= Francesco Ticciati =

Italian composer

Francesco Ticciati (20 December 1893 – 10 February 1949) was an Italian composer, concert pianist, piano teacher and lecturer.

==Life==
Born in Rome, he studied at the Accademia Nazionale di Santa Cecilia, studying piano with Francesco Baiardi, conducting with Giacomo Sentaccuoli and composition with Ottorino Respighi.

Around the end of the First World War, Francesco came to England and in 1920 he married Maria Stierli, with whom he had a daughter, Maeve, and a son, Niso.

“On 21 September 1920 he played Mendelssohn's First Concerto, and on 9 October of the same year the Busoni transcription of Liszt's Rhapsodie espagnole, a week later making his recital debut at the Wigmore Hall; that programme contained favourite pieces he was still playing 20 years later - Bach's Italian Concerto, Beethoven's 'Waldstein' Sonata, Chopin's Cjt minor Scherzo, Berceuse, Fantasy- Impromptu and Al> Polonaise, and the three of Liszt's Paganini Etudes - Capriccio, La chasse, …[and] La campanella.”

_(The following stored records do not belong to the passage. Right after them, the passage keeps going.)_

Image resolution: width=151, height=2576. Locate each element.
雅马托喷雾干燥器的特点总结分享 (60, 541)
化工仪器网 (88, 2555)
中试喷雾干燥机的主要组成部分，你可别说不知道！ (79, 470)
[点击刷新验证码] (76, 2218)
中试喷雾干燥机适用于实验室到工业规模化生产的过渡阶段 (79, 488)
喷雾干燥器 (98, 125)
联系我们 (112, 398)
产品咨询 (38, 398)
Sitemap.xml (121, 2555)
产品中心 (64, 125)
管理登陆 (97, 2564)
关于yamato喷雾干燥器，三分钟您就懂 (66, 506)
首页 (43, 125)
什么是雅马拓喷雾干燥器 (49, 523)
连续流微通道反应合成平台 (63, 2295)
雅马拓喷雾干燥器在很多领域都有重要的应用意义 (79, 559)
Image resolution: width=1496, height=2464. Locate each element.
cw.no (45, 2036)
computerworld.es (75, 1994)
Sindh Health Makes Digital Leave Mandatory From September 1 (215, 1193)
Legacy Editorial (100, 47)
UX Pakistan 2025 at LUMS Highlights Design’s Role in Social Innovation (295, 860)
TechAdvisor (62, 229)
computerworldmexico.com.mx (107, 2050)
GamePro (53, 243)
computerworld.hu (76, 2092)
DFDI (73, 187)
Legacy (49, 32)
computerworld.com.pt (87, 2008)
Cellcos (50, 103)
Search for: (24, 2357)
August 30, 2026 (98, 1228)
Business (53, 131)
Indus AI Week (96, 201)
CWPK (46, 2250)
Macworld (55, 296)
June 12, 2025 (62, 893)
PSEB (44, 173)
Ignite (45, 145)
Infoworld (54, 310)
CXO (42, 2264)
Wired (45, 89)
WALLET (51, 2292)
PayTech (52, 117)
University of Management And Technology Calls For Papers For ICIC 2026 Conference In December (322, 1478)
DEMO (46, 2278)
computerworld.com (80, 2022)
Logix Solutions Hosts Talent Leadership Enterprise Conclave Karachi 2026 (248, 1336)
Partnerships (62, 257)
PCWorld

On the first night of the 1921 Prom season, Francesco contributed with the Weber Konzertstück. He performed again on the 25 August and premiered his Poema gregoñano, "a three-movement concerto composed in London at the end of the previous year to show how the Gregorian tones, which look back to the ancient Greeks, could still be used." He continued to play at the Proms for many years to come, performing Beethoven’s ‘Emperor’ Concerto, Busoni’s Liszt transcription, and his own much-admired Poema gregoñano amongst others.

For a time he was music director at Teatro dei Piccolo (the famous Marionette company founded by Vittorio Podrecca in 1923). During this period he also made many powerful performances in England, including both as pianist and composer at Robert Newman’s Promenade Concerts at the Queen’s Hall, with Sir Henry Wood conducting.

In 1927 he formed a trio, The Philharmonic Trio, including the flautist Albert Fransella (1865–1935), later Robert Murchie (1884-1949) and Leon Goossens (1897–1988), for whom he composed a concerto that was later conducted by Sir Thomas Beecham in 1929. Other partners included Angel Grandi, Frida Dancyger and Manilo Di Veroli.

In January 1937 The Musical Times recorded him passing the written examination for Doctor of Music at London University, via Trinity College, his exercise was a Symphony in F.

Francesco became a British citizen in 1936, in 1942 he became a lecturer to the troops on music. The BBC proceeded to offer him a sizable retainer of £800 to cover all broadcasting he might wish to do, however, Francesco declined the offer, saying he needed more time for composing.

In his later years, he settled in Amersham, where he lived at The Music Studio, Chestnut Close, until he died in 1949. He was a prominent figure within the music crowd of Amersham, often teaching and giving talks.

In an article titled ‘The Birth of a Dynasty: Remembering Francesco Ticciati’ the writer Leo Black comments; ‘The name has been associated with art forms since the time of the sculptor and architect Girolamo Ticciati (1671–1744)

His son Niso Ticciati (1924–1972) was a composer and arranger, his grandchildren include the designer Giovanna Ticciati and his great-grandchildren include the violinist Hugo Ticciati and conductor Robin Ticciati. Robin Ticciati made his debut at The Proms as a conductor in 2010 at the age of 27.